И пока женщины всей Америки объединялись, Эквиваленты обнаружили, что их группа постепенно распадается. Все начиналось с безобидных ситуаций: расписания не совпадали, не получалось зайти в гости, перерыв между письмами затягивался на две недели и больше. Телефон звонил реже, чем хотелось бы. Потом наметились маленькие размолвки: Олсен выразила недовольство молчанием друзей, Секстон раздражала неорганизованность Тилли, а Энн и Кумин с трудом поддерживали близкие отношения, потому что Максин все больше времени проводила на ферме. Художницы не вовлекались в эти маленькие размолвки — в 1960-х Свон по-прежнему была близка с обеими поэтессами, а Пинеда поддерживала связь с Олсен и ее дочерями, — но между писательницами появилось напряжение.
Вдобавок новые идеи, овладевшие умами американских женщин, оказались не слишком близки Эквивалентам. Хотя Олсен и Пинеда считали себя феминистками, остальные члены группы не обязательно разделяли эти идеи, хотя некоторые читатели и зрители были иного мнения на этот счет. По мнению сына Кумин Дэниэла (в детстве к нему обращались Дэнни), Максин не использовала феминистский лексикон, пока женское движение не развернулось в полную силу 505. По словам дочери Свон Джоанны, ее мать считала себя «само-освобожденной и заранее-освобожденной»506. Она «вроде как делала свое собственное дело», и это дело, как она его понимала, было художественно значимым и радикальным с точки зрения формы, но, с ее точки зрения, не обязательно политическим. То же можно сказать и о Секстон. Согласно мемуарам ее дочери Линды, Энн «никогда не называла себя феминисткой»507, хотя Линда также вспоминает об интересе, который Секстон проявляла к встречам местных феминисток. Так Энн воспринимала себя до конца 1960-х и в начале 1970-х. В 1974 году она призналась: «Меня раздражает то, как поступают с моими стихами в антологиях феминисткой поэзии… Они отбирают только мужененавистнические стихи и больше ничего не оставляют. Демонстрируя только эту сторону медали, феминистки оказывают себе медвежью услугу»508.

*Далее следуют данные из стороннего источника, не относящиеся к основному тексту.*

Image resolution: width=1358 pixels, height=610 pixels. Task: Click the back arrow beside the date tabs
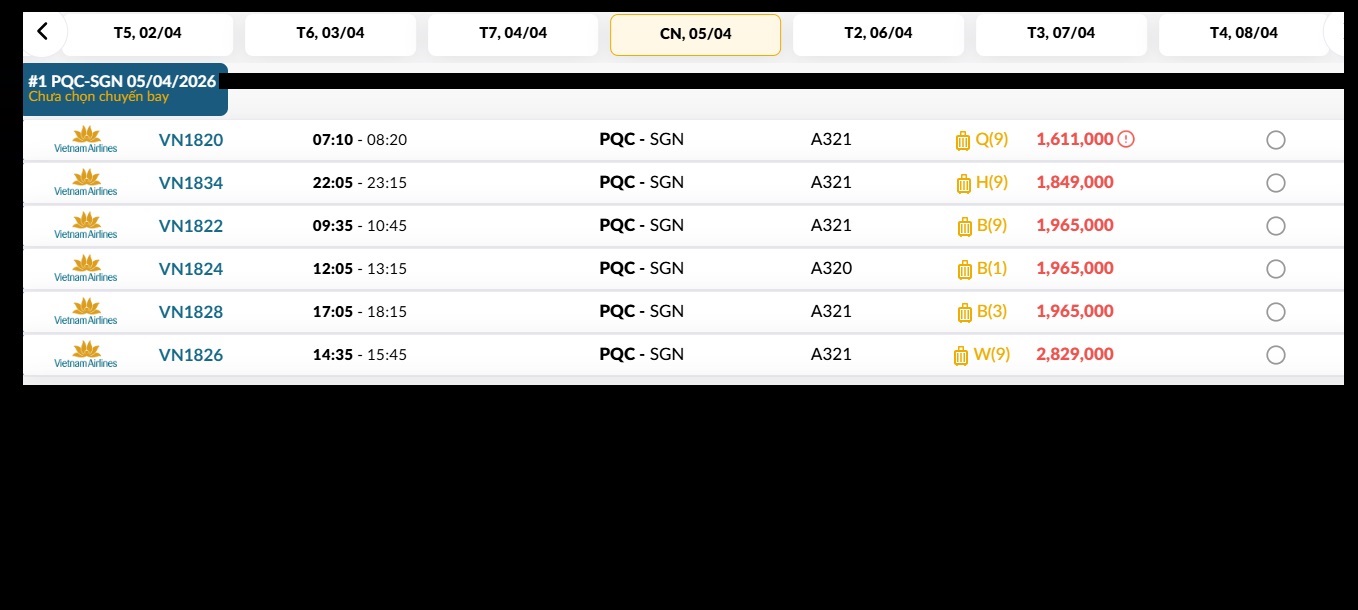point(42,32)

Но их читатели считали по-другому. В конце 1960-х — начале 1970-х студентки, критики и учителя использовали стихи Плат и Секстон, чтобы воздать женщинам должное. «Женщина в корсете» — стихотворение из сборника Секстон «Все, кто мне мил» — представляет читателям реалистичное изображение женского тела, за которое боролись многие активисты. Стихотворение заканчивается торжеством женщины, которая «входит в свою искупленную кожу»509. Идея этого текста согласуется с нелестными автопортретами Секстон, такими как «Менструация в сорок» и «Баллада одинокой мастурбаторши». В этих стихотворениях Энн писала о женском опыте, о котором еще не говорили вслух: писала до того, как в конце 1960-х стали открыто обсуждать аборты, до книги «О вас и вашем теле» и до индивидуального подхода в гинекологии. Великая поэтическая интервенция Секстон — представление телесного женского опыта как искусства — также была и политической. Энн вдохновляла читателей и опережала свое время, ведь она писала на все эти темы до того, как о них заговорили открыто.